Posted to solr-user@lucene.apache.org by Abin Mathew <ab...@toostep.com> on 2010/02/03 06:25:26 UTC

C++ being filtered (please help)

Hi
I have a field which may take the form "C++,PHP & MySql,C#"
now i want to tokenize it based on comma or white space and other word
delimiting characters only.Not on the plus sign. so that result after
tokenization should be
C++
PHP
MySql
C#

But the result I am getting is
c
php
mysql
c
Please give me some pointers as to which analyzer and tokenizer to use

Thank you
Abin Mathew

Re: C++ being filtered (please help)

Posted by Chris Hostetter <ho...@fucit.org>.
: > now i want to tokenize it based on comma or white space and
: > other word
: > delimiting characters only. Not on the plus sign. so that
: > result after
: > tokenization should be
	...
: > But the result I am getting is

...you haven't told us what type of analyzer settings you are currently 
using, so it's completley impossible to give you specific advice on what 
to do -- the problem may not be your current tokenizer at all, it might be 
some TokenFilter that is being applied after tokenization.

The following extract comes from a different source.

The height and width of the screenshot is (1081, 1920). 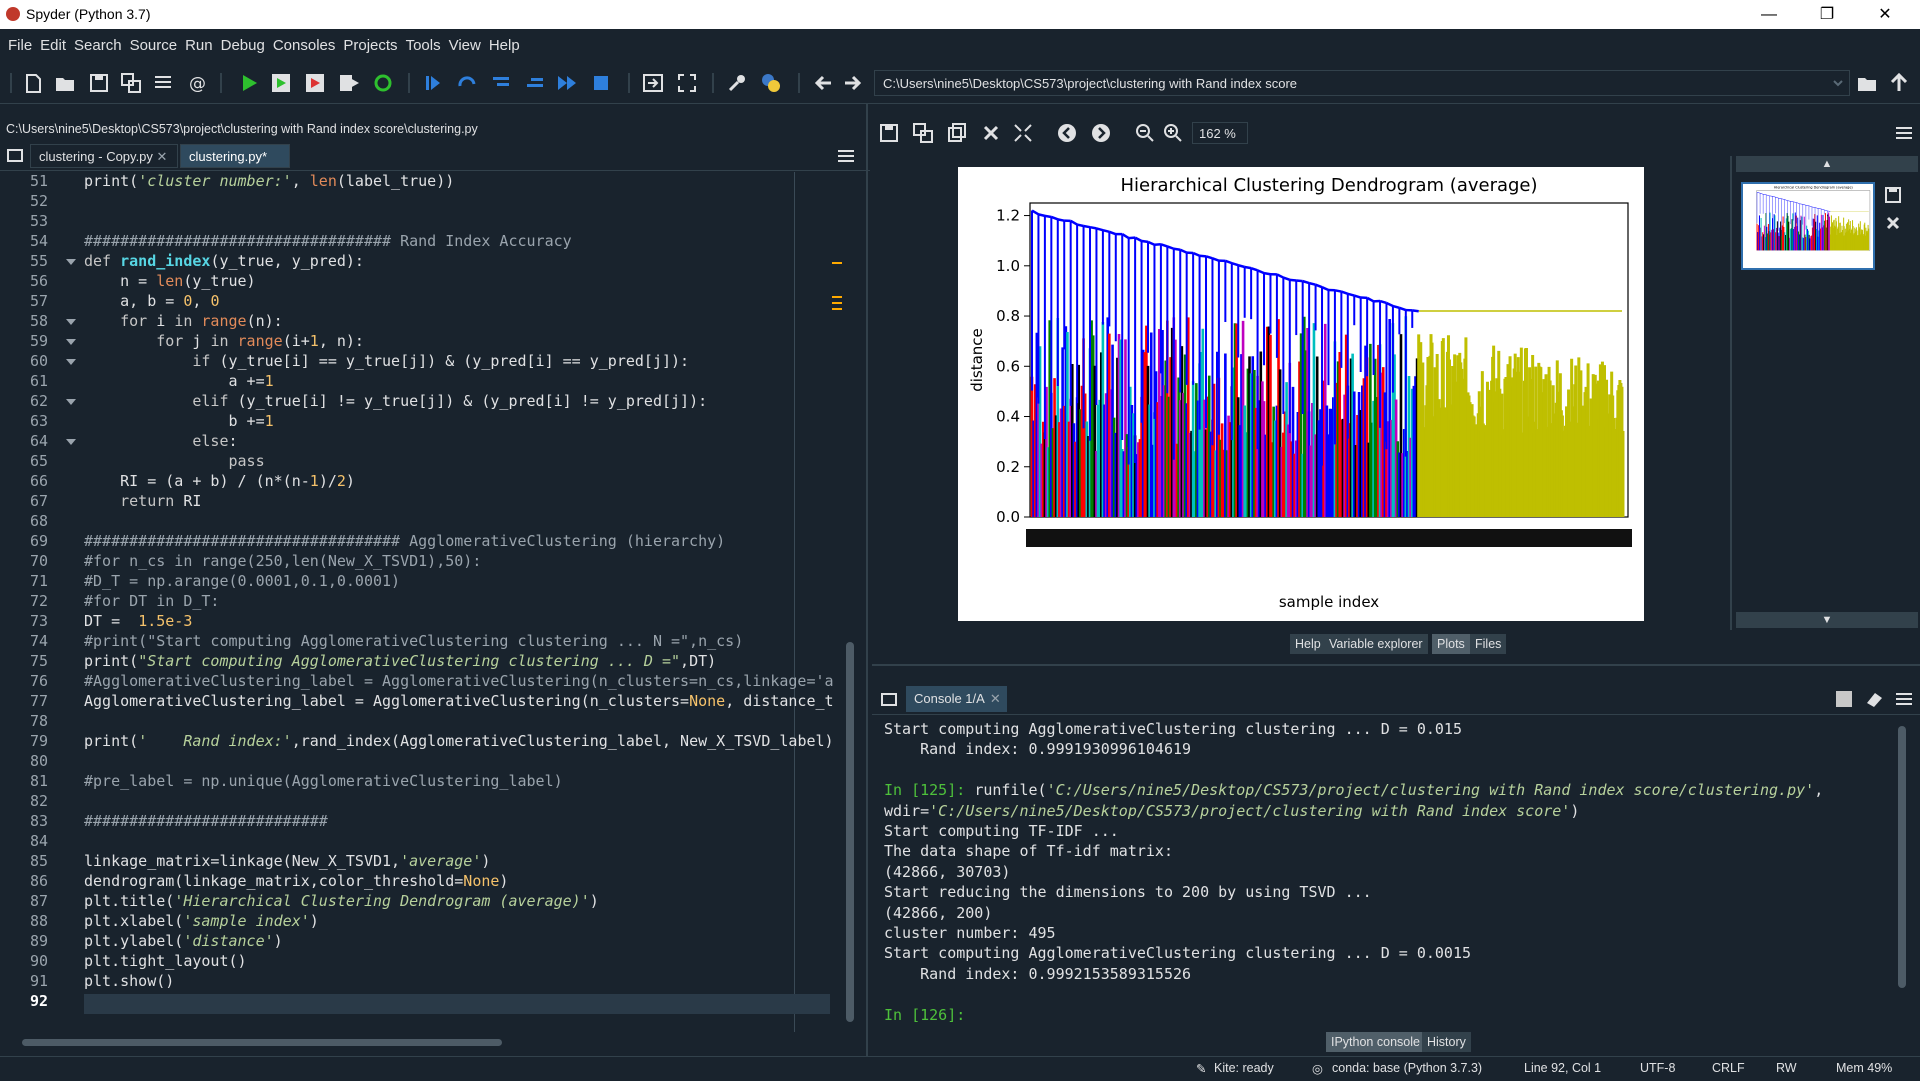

: <charFilter class="solr.MappingCharFilterFactory" mapping="mappings.txt" /> 
: <tokenizer class="solr.WhitespaceTokenizerFactory" /> 
: <filter class="solr.LowerCaseFilterFactory" /> 	

that's seems somewhat overkill for the problem of "i want to tokenize on 
an explicit list of characters" ... using the PAtternTokenizerFactory (in 
place of the MappingCharFilterFactory and the WhitespaceTokenizerFactory) 
would probably be a little more straight forward.

-Hoss


Re: C++ being filtered (please help)

Posted by Ahmet Arslan <io...@yahoo.com>.
> I have a field which may take the form "C++,PHP &
> MySql,C#"
> now i want to tokenize it based on comma or white space and
> other word
> delimiting characters only. Not on the plus sign. so that
> result after
> tokenization should be
> C++
> PHP
> MySql
> C#
> 
> But the result I am getting is
> c
> php
> mysql
> c
> Please give me some pointers as to which analyzer and
> tokenizer to use
> 

You can use this analyzer:

<analyzer>
<charFilter class="solr.MappingCharFilterFactory" mapping="mappings.txt" /> 
<tokenizer class="solr.WhitespaceTokenizerFactory" /> 
<filter class="solr.LowerCaseFilterFactory" /> 	
</analyzer>

With mappings.txt file:
"," => " "

you can add more characters (to mappings.txt file) that you want to break words at.